Equation-of-motion coupled-cluster theory based on the 4-component Dirac-Coulomb(-Gaunt) Hamiltonian. Energies for single electron detachment, attachment, and electronically excited states.

We report in this paper an implementation of a 4-component relativistic Hamiltonian based Equation-of-Motion Coupled-Cluster with singles and doubles (EOM-CCSD) theory for the calculation of ionization potential, electron affinity, and excitation energy. In this work, we utilize the previously developed double group symmetry-based generalized tensor contraction scheme and also extend it in order to carry out tensor contractions involving non-totally symmetric and odd-ranked tensors. Several approximated spin-free and two-component Hamiltonians can also be accessed in this implementation.
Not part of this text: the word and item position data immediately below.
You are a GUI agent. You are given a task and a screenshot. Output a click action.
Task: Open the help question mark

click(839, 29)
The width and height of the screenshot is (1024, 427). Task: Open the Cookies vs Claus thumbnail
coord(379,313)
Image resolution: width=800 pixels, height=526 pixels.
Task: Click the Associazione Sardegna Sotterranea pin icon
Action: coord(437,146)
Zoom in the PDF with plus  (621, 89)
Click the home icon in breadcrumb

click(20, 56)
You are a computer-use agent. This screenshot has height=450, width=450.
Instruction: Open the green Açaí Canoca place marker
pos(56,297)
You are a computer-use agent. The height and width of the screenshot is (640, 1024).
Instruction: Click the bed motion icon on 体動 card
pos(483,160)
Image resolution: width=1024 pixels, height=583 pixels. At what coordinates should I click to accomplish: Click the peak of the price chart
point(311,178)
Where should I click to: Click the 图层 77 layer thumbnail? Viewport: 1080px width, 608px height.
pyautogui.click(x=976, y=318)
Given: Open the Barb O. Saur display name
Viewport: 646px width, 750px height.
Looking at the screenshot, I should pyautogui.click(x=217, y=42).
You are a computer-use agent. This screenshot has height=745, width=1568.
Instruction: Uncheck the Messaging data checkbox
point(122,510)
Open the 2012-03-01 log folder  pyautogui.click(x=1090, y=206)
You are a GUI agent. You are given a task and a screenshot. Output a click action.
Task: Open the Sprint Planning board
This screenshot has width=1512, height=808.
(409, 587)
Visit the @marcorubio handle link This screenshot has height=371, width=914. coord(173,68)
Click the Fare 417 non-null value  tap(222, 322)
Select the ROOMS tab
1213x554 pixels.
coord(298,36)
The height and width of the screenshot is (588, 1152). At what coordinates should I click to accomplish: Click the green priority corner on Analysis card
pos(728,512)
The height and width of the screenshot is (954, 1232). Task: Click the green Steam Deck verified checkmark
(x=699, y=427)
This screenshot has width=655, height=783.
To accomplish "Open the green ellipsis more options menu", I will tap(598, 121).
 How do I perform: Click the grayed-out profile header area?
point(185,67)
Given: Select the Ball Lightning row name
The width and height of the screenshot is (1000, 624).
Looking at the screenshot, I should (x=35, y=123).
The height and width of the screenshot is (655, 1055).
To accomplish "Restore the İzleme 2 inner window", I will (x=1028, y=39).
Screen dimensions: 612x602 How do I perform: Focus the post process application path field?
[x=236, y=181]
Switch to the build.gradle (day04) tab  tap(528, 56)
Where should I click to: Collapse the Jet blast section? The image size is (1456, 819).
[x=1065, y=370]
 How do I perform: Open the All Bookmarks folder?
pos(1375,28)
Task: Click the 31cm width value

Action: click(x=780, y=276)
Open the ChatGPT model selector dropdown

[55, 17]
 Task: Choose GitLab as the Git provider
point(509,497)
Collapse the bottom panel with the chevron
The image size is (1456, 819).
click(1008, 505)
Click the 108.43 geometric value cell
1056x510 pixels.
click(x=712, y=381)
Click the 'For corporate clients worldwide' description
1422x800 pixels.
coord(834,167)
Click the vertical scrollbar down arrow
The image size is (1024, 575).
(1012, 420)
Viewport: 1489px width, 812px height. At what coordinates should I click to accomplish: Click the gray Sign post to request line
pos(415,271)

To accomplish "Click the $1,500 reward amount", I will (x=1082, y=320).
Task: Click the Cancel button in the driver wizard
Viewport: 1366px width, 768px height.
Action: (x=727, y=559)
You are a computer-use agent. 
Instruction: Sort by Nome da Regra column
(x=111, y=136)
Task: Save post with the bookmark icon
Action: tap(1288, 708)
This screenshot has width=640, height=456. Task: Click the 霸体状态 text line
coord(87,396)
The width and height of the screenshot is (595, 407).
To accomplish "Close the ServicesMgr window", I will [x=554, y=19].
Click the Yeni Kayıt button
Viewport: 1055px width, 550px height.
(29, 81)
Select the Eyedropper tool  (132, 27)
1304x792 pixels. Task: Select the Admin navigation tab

We have applied this method to the halogen monoxide (XO, X = Cl, Br, I, At, Ts) species, in order to assess the quality of a few other recent EOM-CCSD implementations, where spin-orbit coupling contribution has been approximated in different degrees. Besides, we have also studied various excited states of CH2IBr, CH2I2, and I 3 - (as well as single electron attachment and detachment electronic states of the same species) where comparison has been made with a closely related multi-reference coupled-cluster method, namely, Intermediate Hamiltonian Fock Space Coupled-Cluster singles and doubles theory.